● **DO THIS**:
Please copy out the material below word for word, leaving out the pictures.

● **SOURCE MATERIAL**:
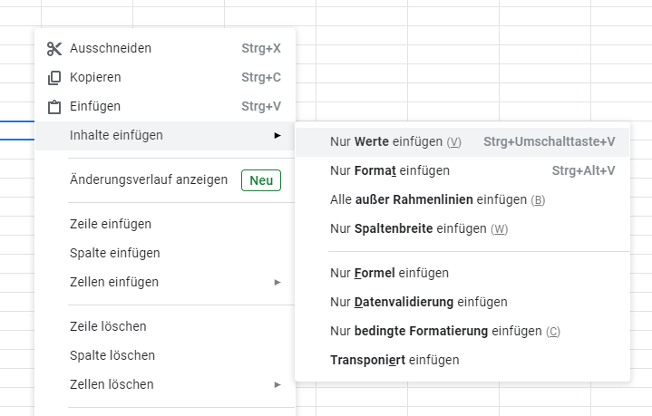The width and height of the screenshot is (652, 416).
Task: Expand the Inhalte einfügen submenu arrow
Action: [x=277, y=136]
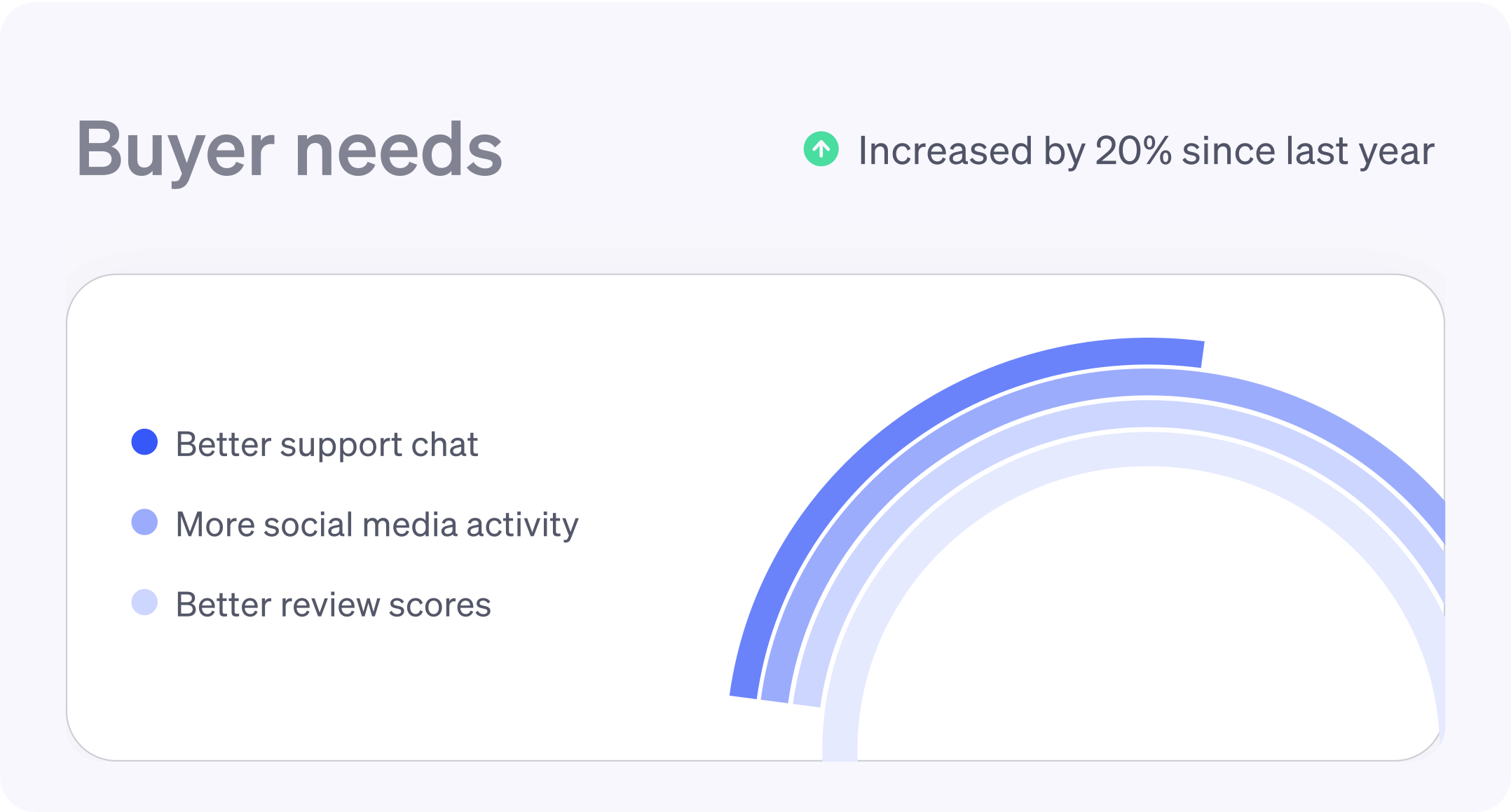Viewport: 1511px width, 812px height.
Task: Select the More social media activity dot
Action: (x=144, y=522)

● **THE COMPLETED TASK**:
The width and height of the screenshot is (652, 416).
Task: Expand the Inhalte einfügen submenu arrow
Action: [x=277, y=136]
Viewport: 1511px width, 812px height.
Task: Select the More social media activity dot
Action: (x=144, y=522)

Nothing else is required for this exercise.